#### OBIETTIVO DICHIARATO:
Come si traduce in inglese la frase «DOVE VOLETE ARRIVARE CON STA' BETANCOUR ?» del commento sulla Betancour?

#### ESTRATTO DEL TESTO:
DOVE VOLETE ARRIVARE CON STA' BETANCOUR ? a dire che in fondo Uribe è meglio di quelle rozze Farc' ? che in fondo la democrazia di Uribe e Bush e' meglio delle rozze improvvisazioni di comunisti maldestri come quelli delle Farc che rapiscono donne innocenti ' ? Perche' insomma la Betancur è stata liberata ...oggi ha tutti gli onori d' una Francia di grandeur Sarkosiana ...avete ottenuto lo scopo delle vs. campagna ...giusta ed umanitaria ...continuarla significa al fine poi propaganda verso il far tornare consensi a chi invece non è affatto democratico,.... l' ordine di Bush non ci pare piu' civile delle discutibili procedure delle Farc .Ne' ci convince la Francia patinata della Bruni la gran dama di Francia/// nè tantomeno le idee del marito circa il realizzare 1000 centrali nucleari ,ultimo G8 . Quindi bene per la Betancur ma ci sono veramente tanti e tanti problemacci /seri di cui parlare ..

#### MATERIALE FORNITO:
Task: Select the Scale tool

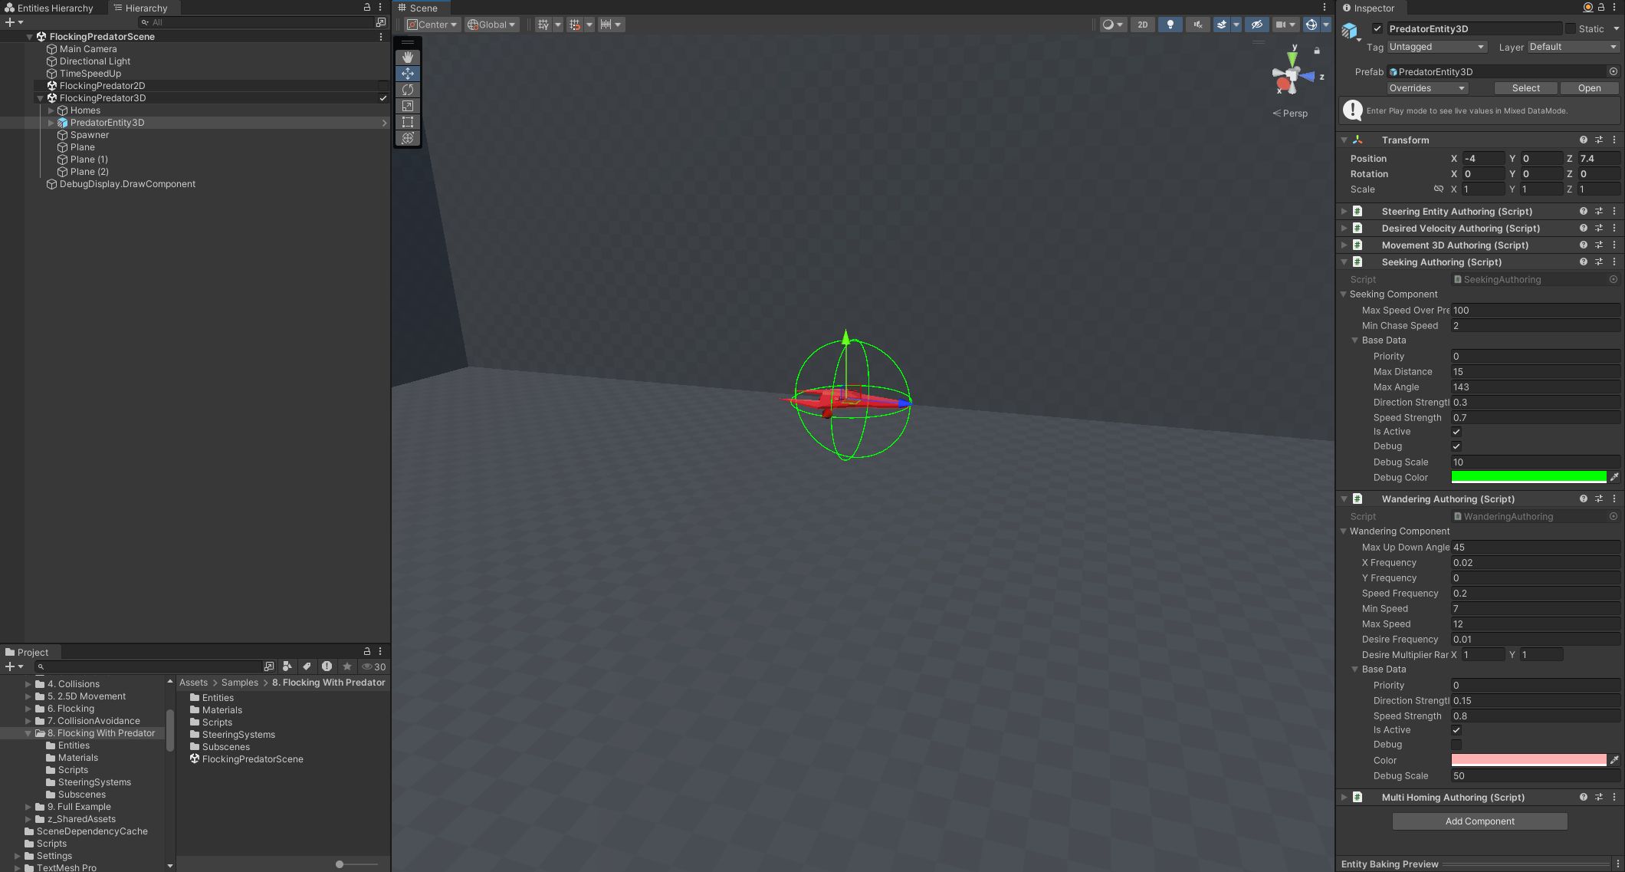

#### RISPOSTA FINALE:
WHERE ARE YOU TRYING TO GET WITH THIS BETANCOUR BUSINESS?